**ESTRATTO DEL TESTO**
##############################

Il Fatto 20.1.19
“Li hanno lasciati morire. Noi ci abbiamo messo 7 ore e domani ci attende un D-day”
A bordo - La testimonianza dell’inviato di “Carta Bianca” imbarcato sulla Sea D-day”
di Giuseppe Borello
Mi
sono imbarcato sulla SeaWatch3 il 3 gennaio scorso, nel bel mezzo di un
braccio di ferro tra le diplomazie europee per l’accoglienza dei 32
migranti allora a bordo. “Non siamo dei pesci, perché ci lasciano in
mare?”, chiedevano. Anche se sono un giornalista che è qui per
documentare, a bordo siamo pochi e tutti devono fare tutto, così mi sono
ritrovato nella squadra dei salvataggi.
Ero sul primo gommone
veloce della Sea Watch che ieri ha soccorso i migranti in mezzo al mare.
Erano alla deriva, su un gommone col motore che non andava più: la
punta dell’imbarcazione era inclinata. Era evidente che nel giro di
poche ore si sarebbe sgonfiata. La barca era stracolma. Quando ci siamo
avvicinati gli abbiamo gridato “Siamo europei!”. Era per fargli capire
che non eravamo libici. Loro non vogliono essere salvati dai libici.
Piuttosto si lanciano in mare rischiando di annegare. Poi è cominciato
il salvataggio: 47 persone per lo più dal Sudan, Guinea, Senegal, Gambia
Nigeria. Tanti minori.

##############################

**CONSEGNA**
Per favore, copia dalla testimonianza il passo che comincia con "di Giuseppe Borello" e termina con "squadra dei salvataggi.".

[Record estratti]

##############################

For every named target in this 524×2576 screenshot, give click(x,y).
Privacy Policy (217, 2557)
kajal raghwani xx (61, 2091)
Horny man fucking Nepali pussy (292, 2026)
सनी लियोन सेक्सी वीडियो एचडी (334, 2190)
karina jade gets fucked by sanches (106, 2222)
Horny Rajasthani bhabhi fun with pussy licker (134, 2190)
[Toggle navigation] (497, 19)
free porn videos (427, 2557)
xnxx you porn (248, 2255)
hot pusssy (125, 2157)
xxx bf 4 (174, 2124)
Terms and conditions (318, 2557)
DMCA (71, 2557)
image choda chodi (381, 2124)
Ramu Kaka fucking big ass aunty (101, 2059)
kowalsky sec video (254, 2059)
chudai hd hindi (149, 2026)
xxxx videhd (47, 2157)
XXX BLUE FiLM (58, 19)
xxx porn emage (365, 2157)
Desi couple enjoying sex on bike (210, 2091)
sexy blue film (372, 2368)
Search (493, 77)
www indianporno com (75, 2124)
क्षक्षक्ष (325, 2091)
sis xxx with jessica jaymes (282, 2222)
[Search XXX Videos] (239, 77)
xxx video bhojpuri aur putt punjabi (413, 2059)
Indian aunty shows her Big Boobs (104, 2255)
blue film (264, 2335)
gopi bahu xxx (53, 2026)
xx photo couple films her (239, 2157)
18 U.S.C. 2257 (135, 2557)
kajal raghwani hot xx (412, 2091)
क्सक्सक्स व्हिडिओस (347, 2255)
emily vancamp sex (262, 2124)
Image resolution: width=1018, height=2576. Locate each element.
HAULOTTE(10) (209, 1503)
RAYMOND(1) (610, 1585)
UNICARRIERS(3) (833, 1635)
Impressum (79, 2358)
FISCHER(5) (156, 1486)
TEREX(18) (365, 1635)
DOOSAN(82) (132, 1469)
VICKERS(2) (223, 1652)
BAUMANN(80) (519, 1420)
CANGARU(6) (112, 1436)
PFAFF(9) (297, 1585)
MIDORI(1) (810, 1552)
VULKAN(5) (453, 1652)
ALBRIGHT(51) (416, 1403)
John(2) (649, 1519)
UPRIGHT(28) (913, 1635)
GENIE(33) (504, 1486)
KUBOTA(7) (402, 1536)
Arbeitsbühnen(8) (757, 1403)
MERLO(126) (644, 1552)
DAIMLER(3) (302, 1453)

##############################

**RISPOSTA**
di Giuseppe Borello
Mi
sono imbarcato sulla SeaWatch3 il 3 gennaio scorso, nel bel mezzo di un
braccio di ferro tra le diplomazie europee per l’accoglienza dei 32
migranti allora a bordo. “Non siamo dei pesci, perché ci lasciano in
mare?”, chiedevano. Anche se sono un giornalista che è qui per
documentare, a bordo siamo pochi e tutti devono fare tutto, così mi sono
ritrovato nella squadra dei salvataggi.